[Records]
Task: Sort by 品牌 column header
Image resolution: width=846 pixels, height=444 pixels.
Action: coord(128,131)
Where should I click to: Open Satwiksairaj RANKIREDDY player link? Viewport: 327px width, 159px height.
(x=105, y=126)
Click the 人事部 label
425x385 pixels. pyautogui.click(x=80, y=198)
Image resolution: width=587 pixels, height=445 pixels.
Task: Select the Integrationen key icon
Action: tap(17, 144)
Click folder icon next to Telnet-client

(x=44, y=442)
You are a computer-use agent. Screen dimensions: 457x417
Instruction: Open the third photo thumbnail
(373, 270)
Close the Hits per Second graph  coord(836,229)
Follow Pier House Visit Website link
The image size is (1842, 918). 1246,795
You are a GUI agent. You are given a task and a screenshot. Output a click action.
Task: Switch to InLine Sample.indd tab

REQUIRED TASK: Rewrite every line of the items above as a numbered list, leaving out any blank lines.

FULL RESPONSE:
1. Task: Sort by 品牌 column header
2. Image resolution: width=846 pixels, height=444 pixels.
3. Action: coord(128,131)
4. Where should I click to: Open Satwiksairaj RANKIREDDY player link? Viewport: 327px width, 159px height.
5. (x=105, y=126)
6. Click the 人事部 label
7. 425x385 pixels. pyautogui.click(x=80, y=198)
8. Image resolution: width=587 pixels, height=445 pixels.
9. Task: Select the Integrationen key icon
10. Action: tap(17, 144)
11. Click folder icon next to Telnet-client
12. (x=44, y=442)
13. You are a computer-use agent. Screen dimensions: 457x417
14. Instruction: Open the third photo thumbnail
15. (373, 270)
16. Close the Hits per Second graph  coord(836,229)
17. Follow Pier House Visit Website link
18. The image size is (1842, 918). 1246,795
19. You are a GUI agent. You are given a task and a screenshot. Output a click action.
20. Task: Switch to InLine Sample.indd tab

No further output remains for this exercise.